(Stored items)
+---+

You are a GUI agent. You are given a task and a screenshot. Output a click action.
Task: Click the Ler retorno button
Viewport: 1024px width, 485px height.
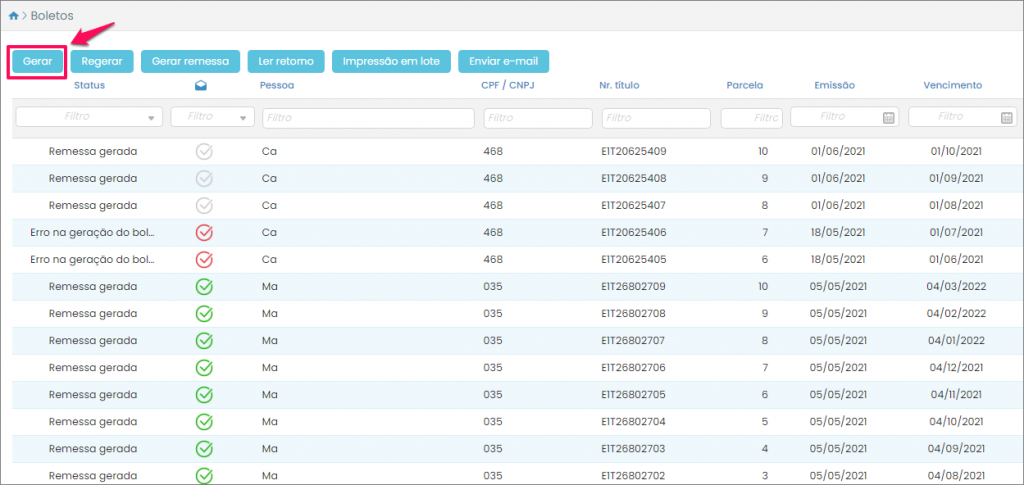(285, 61)
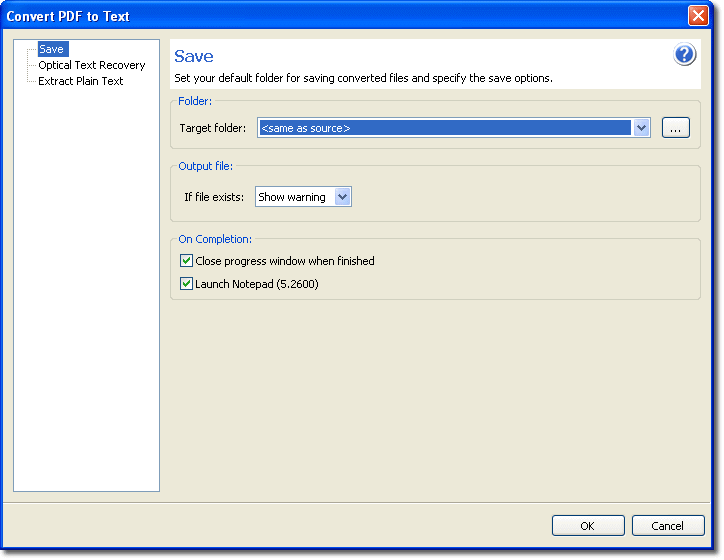This screenshot has height=560, width=724.
Task: Expand the If file exists dropdown arrow
Action: click(342, 197)
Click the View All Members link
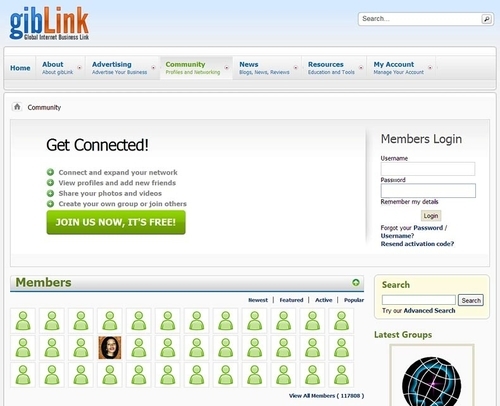The height and width of the screenshot is (406, 500). click(326, 396)
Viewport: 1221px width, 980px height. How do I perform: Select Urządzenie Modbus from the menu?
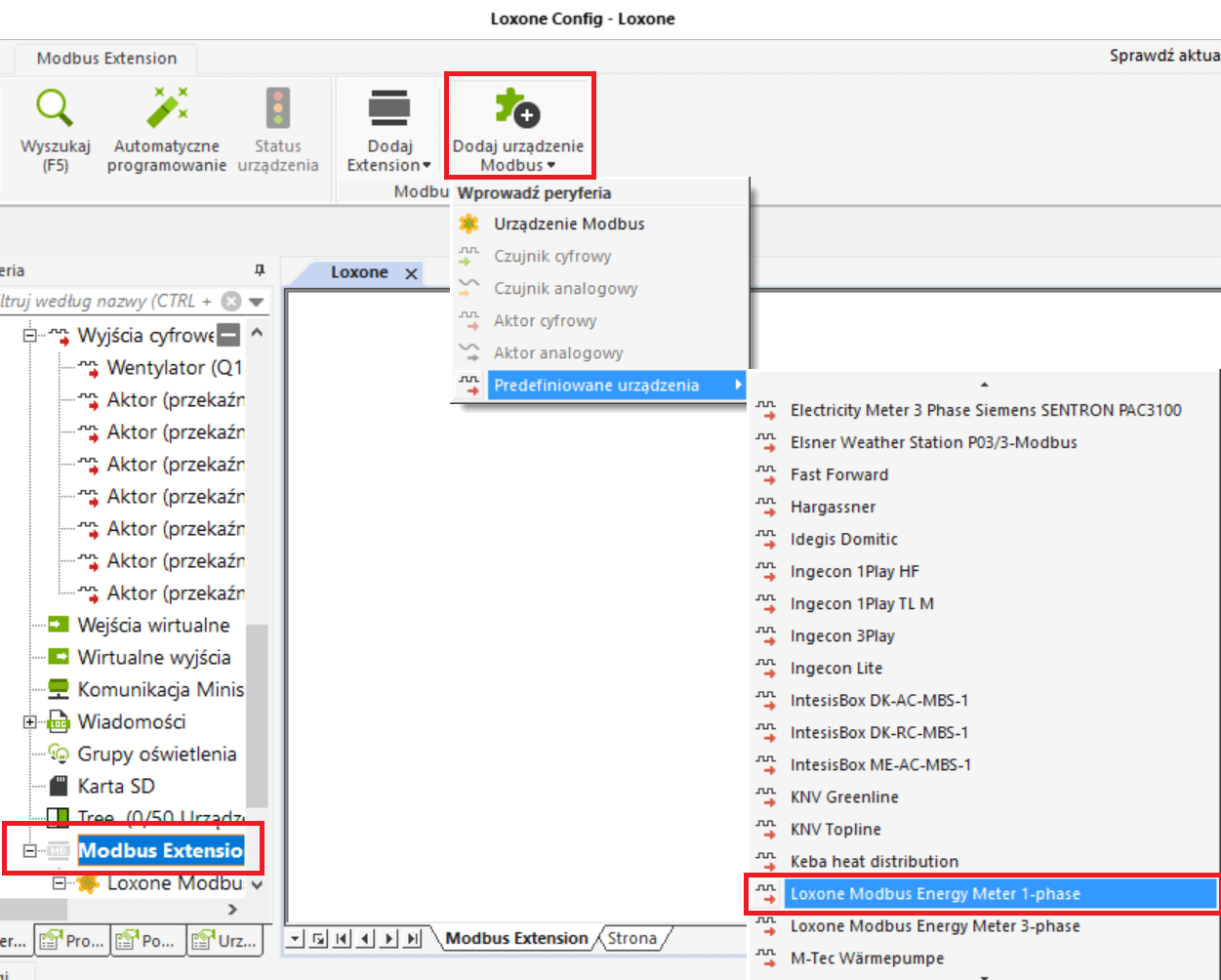coord(569,224)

+---+

◆ What you are asked to do
Without including any picture, restate every entry above exactly.

◆ Answer space
You are a GUI agent. You are given a task and a screenshot. Output a click action.
Task: Click the Ler retorno button
Viewport: 1024px width, 485px height.
(285, 61)
This screenshot has height=560, width=724.
Task: Expand the If file exists dropdown arrow
Action: click(342, 197)
Click the View All Members link
The height and width of the screenshot is (406, 500). click(326, 396)
Viewport: 1221px width, 980px height. How do I perform: Select Urządzenie Modbus from the menu?
coord(569,224)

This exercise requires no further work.